Выяснив все подробности из рассказанного Бертой, Фред Шульц пообещал Нунке на следующий же день выехать в Каров, а там уже действовать в зависимости от обстановки.

Поездка в восточный сектор совпадала с личными планами Григория. Надо было ознакомиться с переданными Больманом списками подпольной сети и как можно скорее передать ее под постоянный, неусыпный контроль советской оккупационной армии, ибо деятельность подпольных групп больше всего направлена против нее.

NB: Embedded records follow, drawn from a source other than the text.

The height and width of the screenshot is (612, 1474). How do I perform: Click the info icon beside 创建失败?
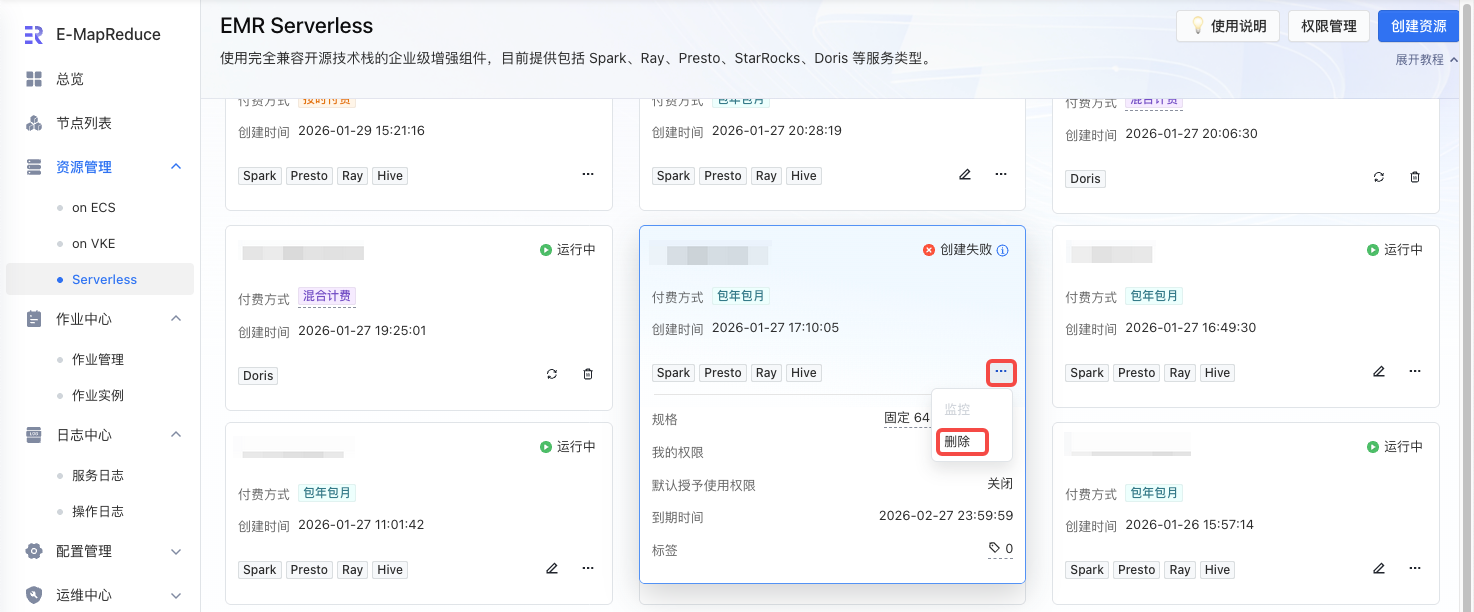click(x=1003, y=250)
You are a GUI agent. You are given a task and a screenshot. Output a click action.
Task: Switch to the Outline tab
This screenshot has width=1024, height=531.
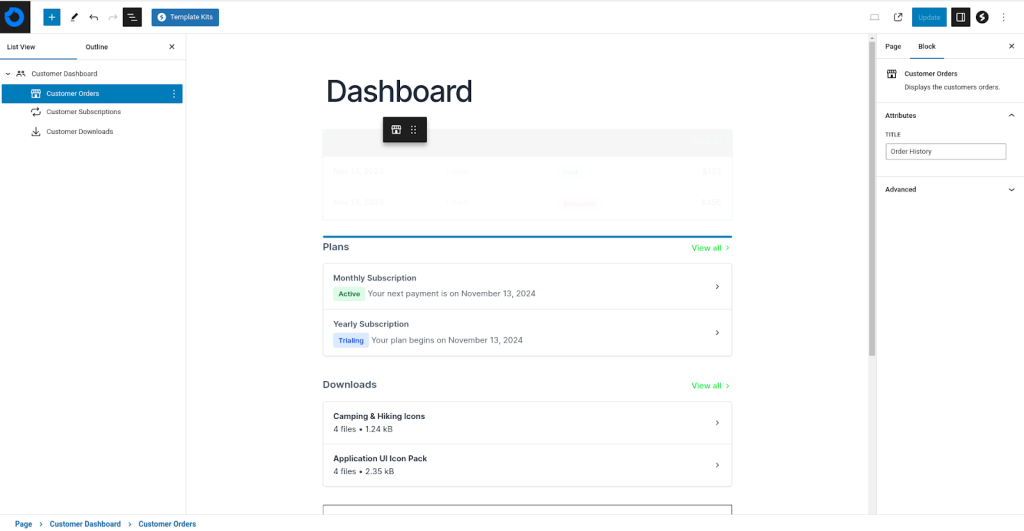97,47
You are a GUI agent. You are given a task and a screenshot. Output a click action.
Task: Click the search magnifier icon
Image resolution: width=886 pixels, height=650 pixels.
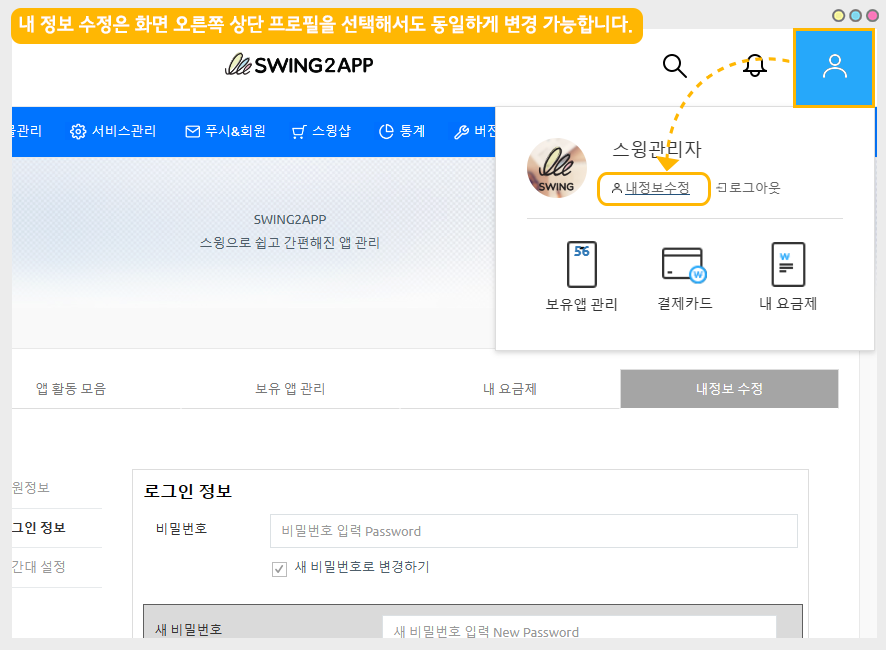click(x=675, y=66)
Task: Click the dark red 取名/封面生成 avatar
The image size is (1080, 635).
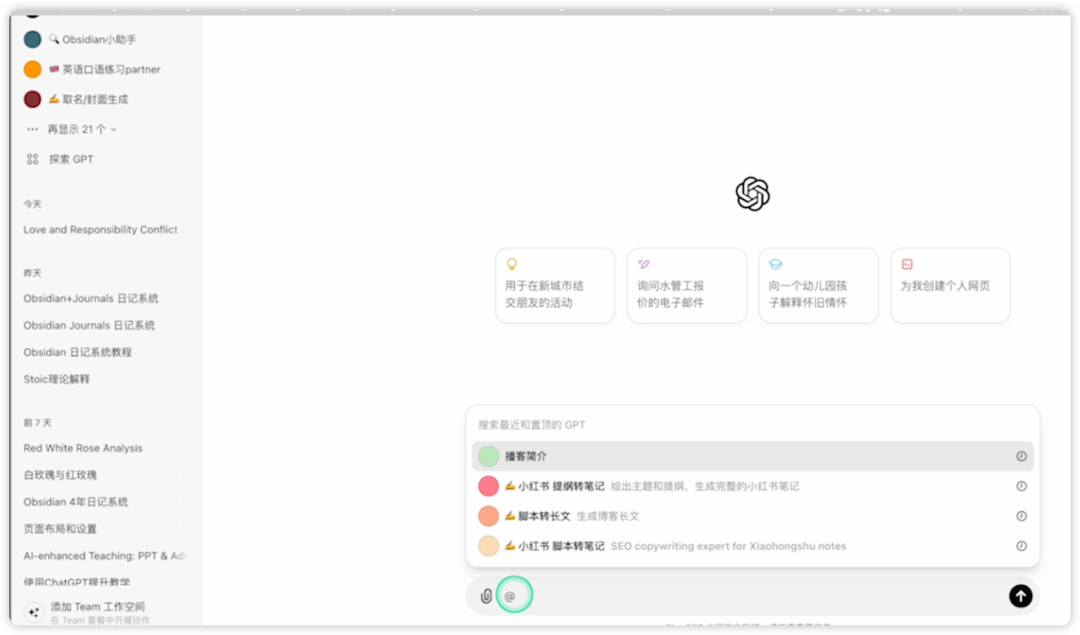Action: [33, 100]
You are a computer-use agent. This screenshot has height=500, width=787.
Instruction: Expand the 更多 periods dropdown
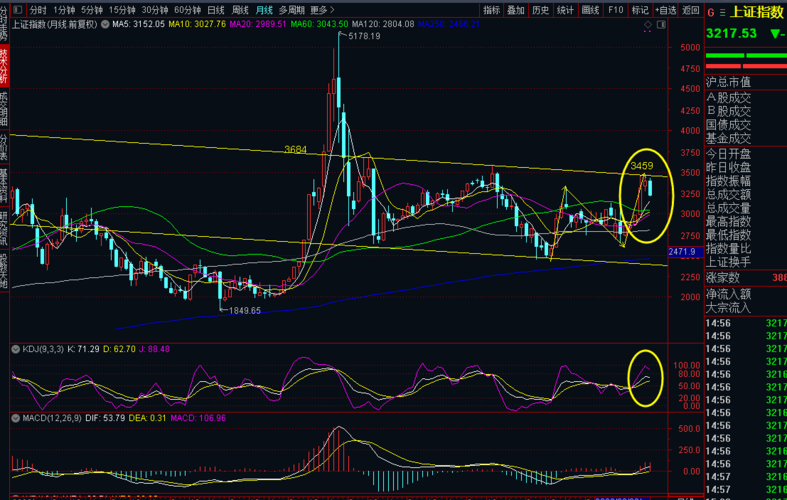pyautogui.click(x=322, y=9)
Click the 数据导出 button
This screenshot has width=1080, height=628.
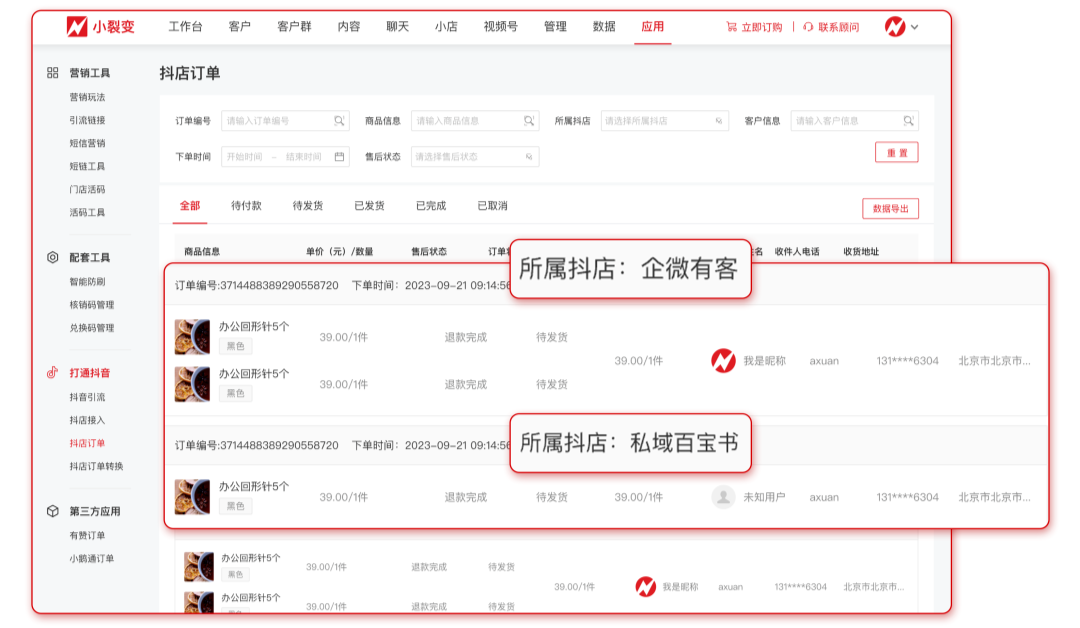tap(890, 209)
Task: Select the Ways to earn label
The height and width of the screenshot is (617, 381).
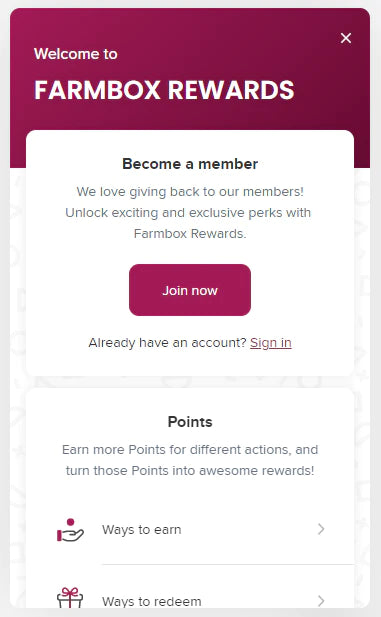Action: pos(142,530)
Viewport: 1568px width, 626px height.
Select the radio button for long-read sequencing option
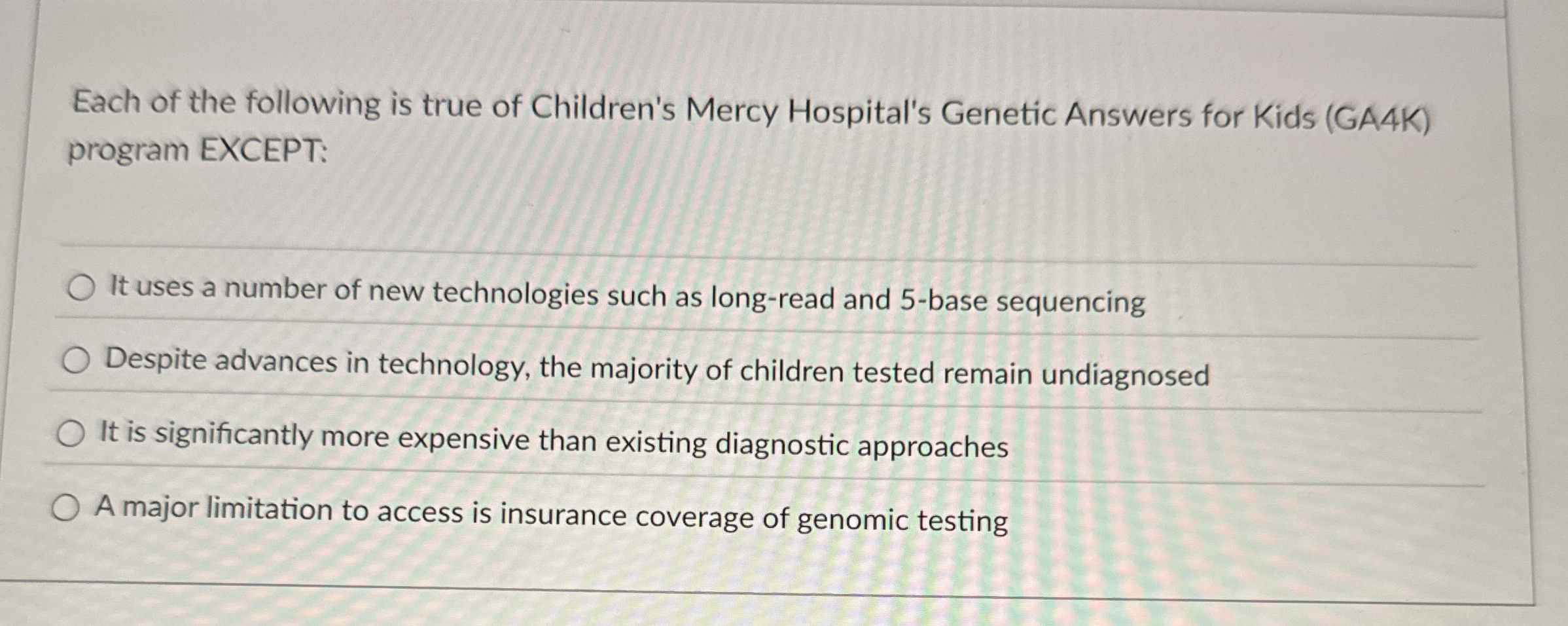point(82,288)
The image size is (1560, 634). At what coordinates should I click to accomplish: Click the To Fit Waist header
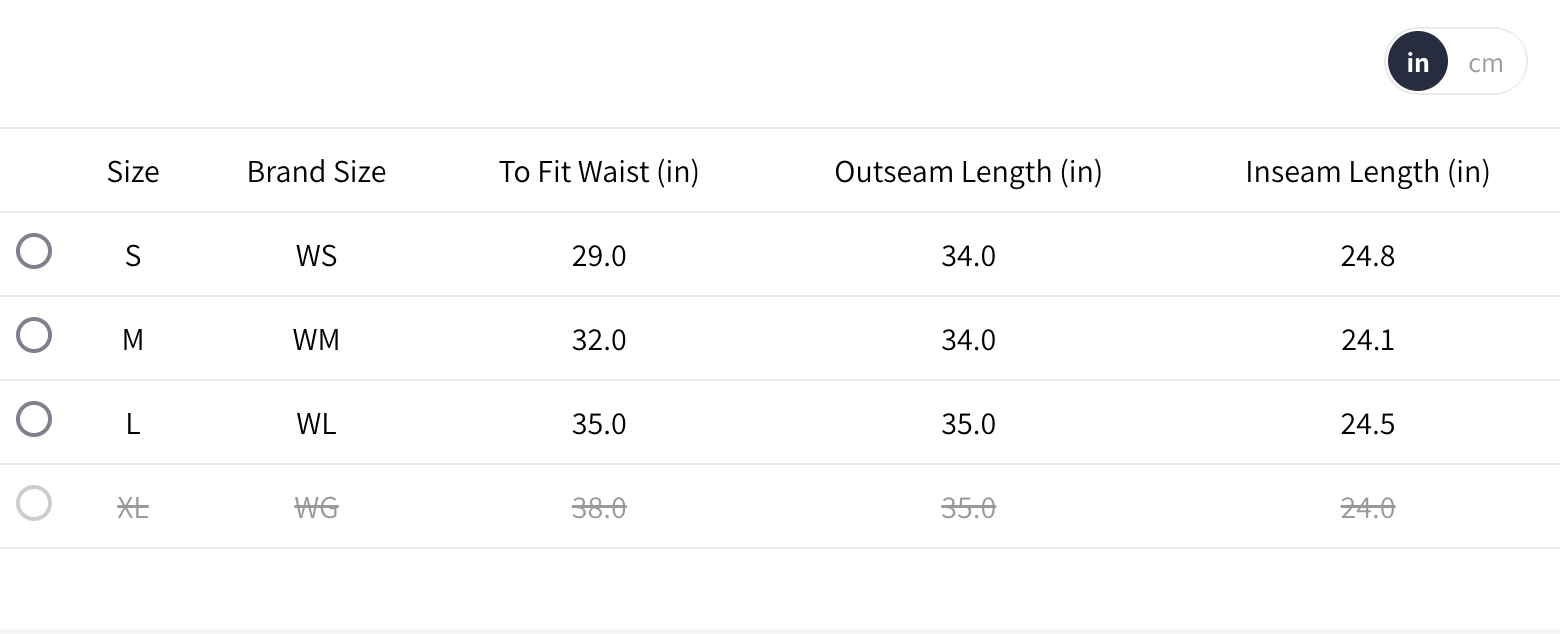(x=599, y=172)
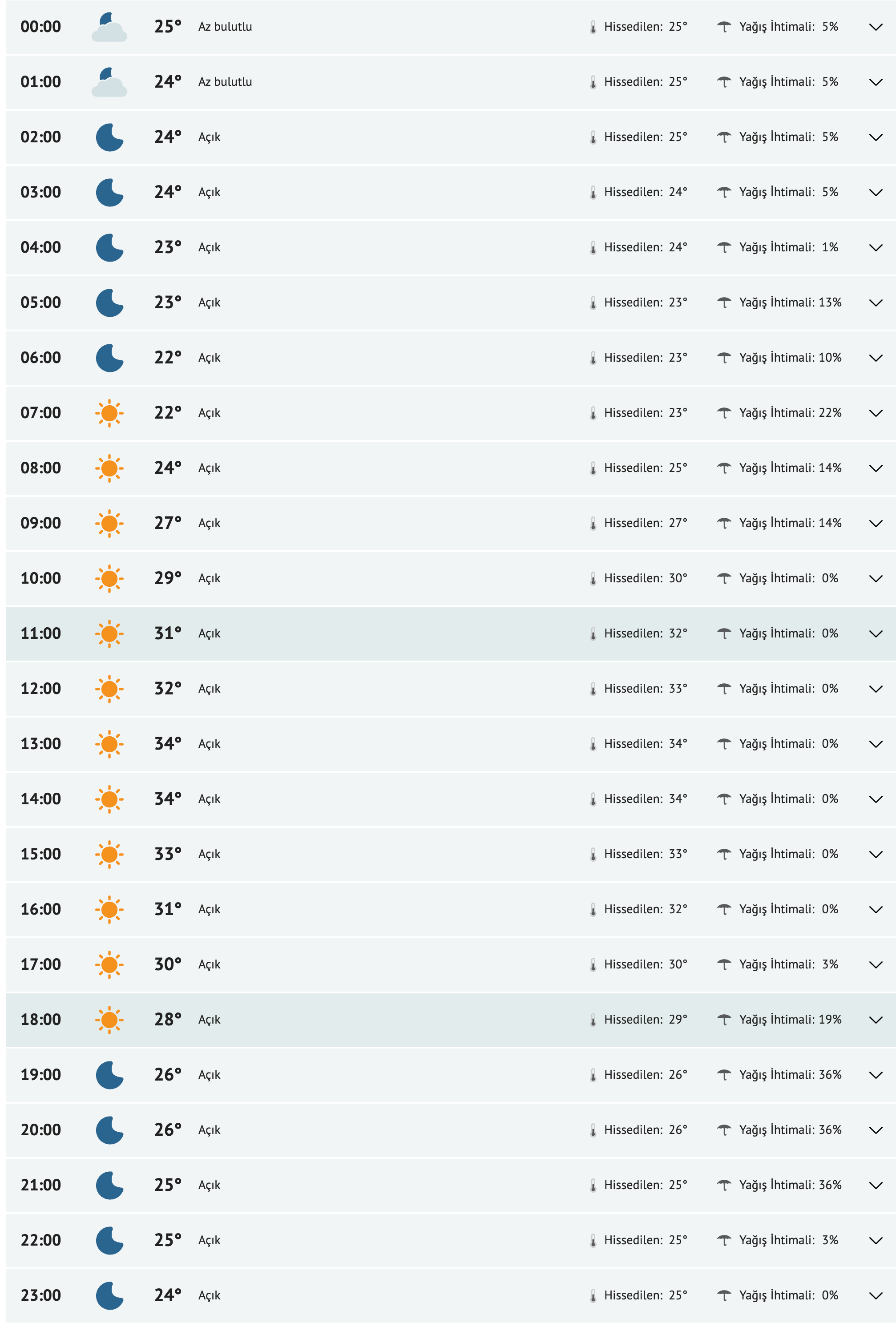Expand the 10:00 forecast chevron
The image size is (896, 1323).
coord(876,578)
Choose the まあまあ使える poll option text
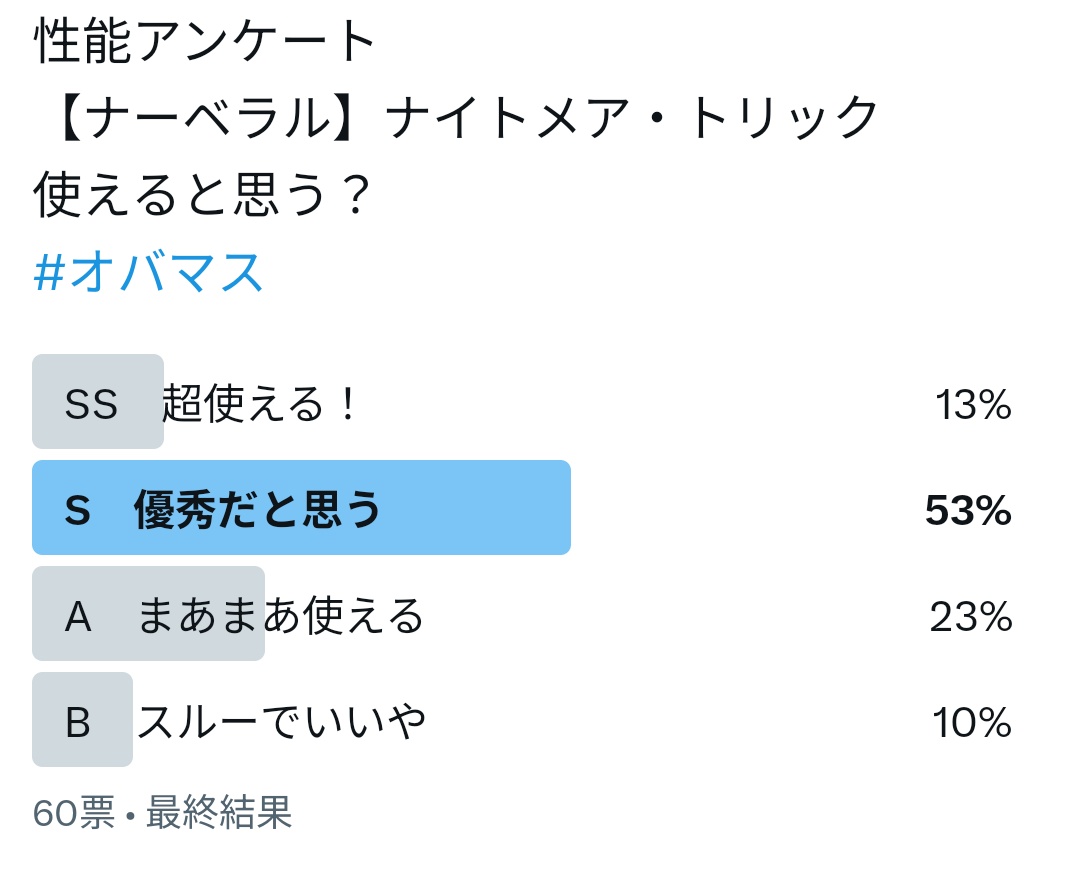This screenshot has height=871, width=1073. pos(281,617)
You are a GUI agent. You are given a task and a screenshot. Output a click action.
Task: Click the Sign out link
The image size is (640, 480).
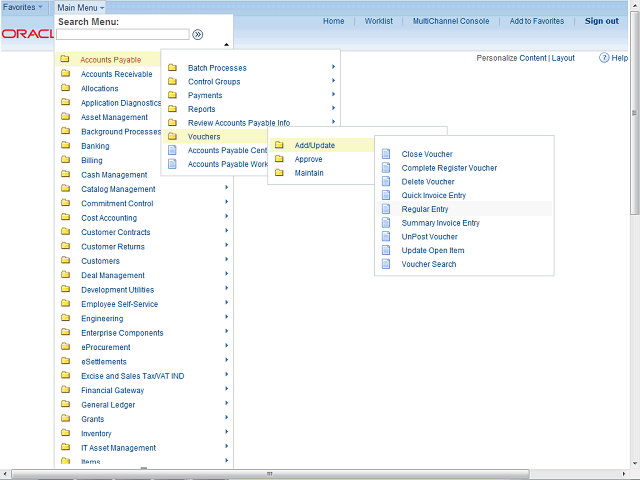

Еще с вечера Григорий составил детальный план поездки и теперь старался не думать о ней. По опыту он знал, как много зависит от непредвиденных обстоятельств, и какой козырь в таких случаях — свежая голова. Навязчивость какого-либо решения может лишь повредить, а она непременно появляется, эта навязчивость, если все время думать только об этом.

Сегодня, после слякоти и тумана, впервые выдался ясный день. Ночью подморозило, деревья покрылись пушистым инеем. Пробиваясь сквозь неплотную светлую пелену туч, солнечные лучи робко прикасались к хрупкой их красе. Покрытые тоненькими серебристыми иголочками, ветви кустов и деревьев, застывшие в неподвижности, походили на узор, выведенный тонкой кистью, который от малейшего прикосновения может порваться. Земля тоже серебрилась, будто на нее опустилась сизоватая пленка, расшитая блестками. Только на серой бетонной ленте дороги иней уже растаял под колесами машин.

Миновав Бланкенбург, Григорий поехал медленно. Целомудренная красота пейзажа рождала в сердце щемящую боль, чувство оторванности человека от природы. В своих вечно циклических изменениях она оставалась одинаково равнодушной и к человеку и к букашке. Напрасно наивные сердца тешат себя мыслью о полном слиянии с природой. Оно приходит, наверно, только со смертью, когда человек возвращается в лоно земли, породившей все живое.